Mailing List Archive

attrd and repeated changes
Hello,

when constantly sending new data via attrd the changes are never used.


Example:
while sleep 1
do attrd_updater -l reboot -d 5 -n rep_chg -U try$SECONDS
cibadmin -Ql | grep rep_chg
done

This always returns the same value - the one that was given with more than 5
seconds delay afterwards, so that the dampen interval wasn't broken by the
next change.


I've attached two draft patches; one for allowing the _first_ value in a
dampen interval to be used (effectively ignoring changes until this value is
written), and one for using the _last_ value in the dampen interval (by not
changing the dampen timer). [1]


*** Note: they are for discussion only!
*** I didn't test them, not even for compilation.


Perhaps this "bug" [2] was introduced with one of these changes (the hashes
are the GIT numbers)

High: crmd: Bug lf#2528 - Introduce a slight delay when
creating a transition to allow attrd time to perform its updates
e7f5da92490844d190609931f434e08c0440da0f

Low: attrd: Indicate when attrd clients are updating fields
69b49b93ff6fd25ac91f589d8149f2e71a5114c5


What is the correct way to handle multiple updates within the dampen
interval?


Thank you for any hints or ideas.


Regards,

Phil


Ad [1]: I even tried to provide an average, median or some other value here;
but a) this isn't necessarily valid (for boolean or integer values), and b)
as the data gets stored and transmitted as string it wouldn't easily work
anyway.
So the question remaining is just first or last value, IMO.

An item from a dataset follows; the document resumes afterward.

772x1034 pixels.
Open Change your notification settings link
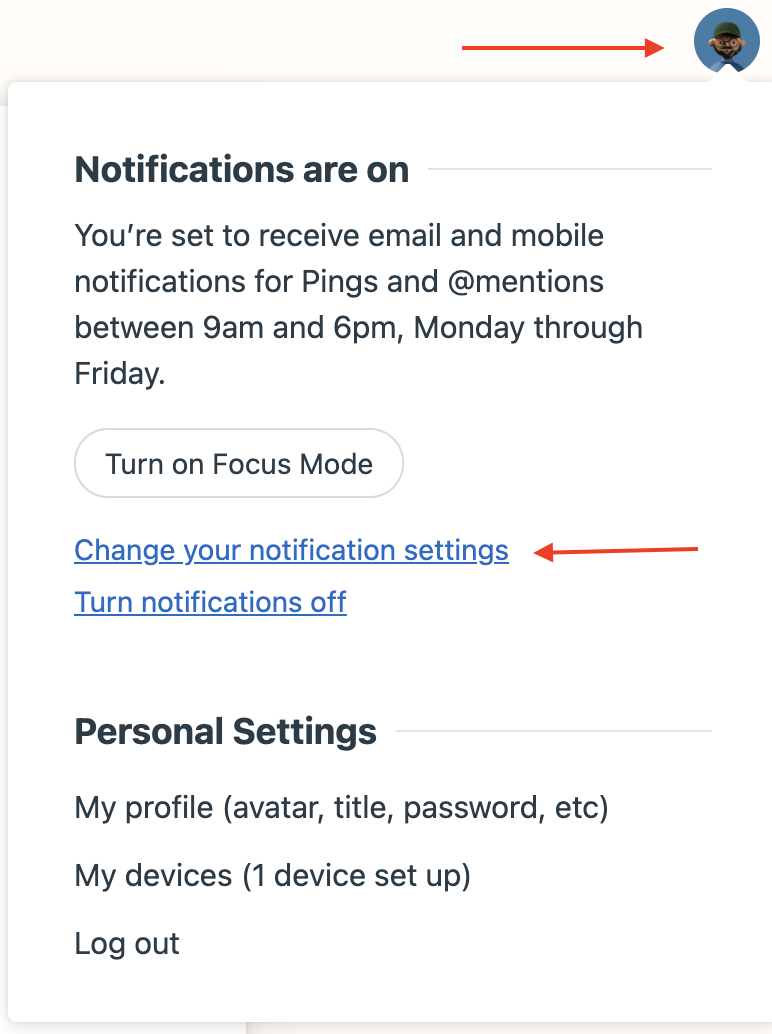click(x=291, y=550)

Ad [2]: if this _is_ a bug -- but I'd certainly argue that way, as _not_
propagating a change is worse than a changing value.
Re: attrd and repeated changes [ In reply to ]
On 10/20/2011 03:41 AM, Philipp Marek wrote:
> Hello,
>
> when constantly sending new data via attrd the changes are never used.
>
>
> Example:
> while sleep 1
> do attrd_updater -l reboot -d 5 -n rep_chg -U try$SECONDS
> cibadmin -Ql | grep rep_chg
> done
>
> This always returns the same value - the one that was given with more than 5
> seconds delay afterwards, so that the dampen interval wasn't broken by the
> next change.
>
>
> I've attached two draft patches; one for allowing the _first_ value in a
> dampen interval to be used (effectively ignoring changes until this value is
> written), and one for using the _last_ value in the dampen interval (by not
> changing the dampen timer). [1]
>
>
> *** Note: they are for discussion only!
> *** I didn't test them, not even for compilation.
>
>
> Perhaps this "bug" [2] was introduced with one of these changes (the hashes
> are the GIT numbers)
>
> High: crmd: Bug lf#2528 - Introduce a slight delay when
> creating a transition to allow attrd time to perform its updates
> e7f5da92490844d190609931f434e08c0440da0f
>
> Low: attrd: Indicate when attrd clients are updating fields
> 69b49b93ff6fd25ac91f589d8149f2e71a5114c5
>
>
> What is the correct way to handle multiple updates within the dampen
> interval?
Personally, I'd vote for the last value. I agree with you about this
being a bug.


--
Alan Robertson<alanr@unix.sh>

"Openness is the foundation and preservative of friendship... Let me claim from you at all times your undisguised opinions." - William Wilberforce
_______________________________________________________
Linux-HA-Dev: Linux-HA-Dev@lists.linux-ha.org
http://lists.linux-ha.org/mailman/listinfo/linux-ha-dev
Home Page: http://linux-ha.org/
Re: attrd and repeated changes [ In reply to ]
On Thu, Oct 20, 2011 at 08:48:36AM -0600, Alan Robertson wrote:
> On 10/20/2011 03:41 AM, Philipp Marek wrote:
> > Hello,
> >
> > when constantly sending new data via attrd the changes are never used.
> >
> >
> > Example:
> > while sleep 1
> > do attrd_updater -l reboot -d 5 -n rep_chg -U try$SECONDS
> > cibadmin -Ql | grep rep_chg
> > done
> >
> > This always returns the same value - the one that was given with more than 5
> > seconds delay afterwards, so that the dampen interval wasn't broken by the
> > next change.
> >
> >
> > I've attached two draft patches; one for allowing the _first_ value in a
> > dampen interval to be used (effectively ignoring changes until this value is
> > written), and one for using the _last_ value in the dampen interval (by not
> > changing the dampen timer). [1]
> >
> >
> > *** Note: they are for discussion only!
> > *** I didn't test them, not even for compilation.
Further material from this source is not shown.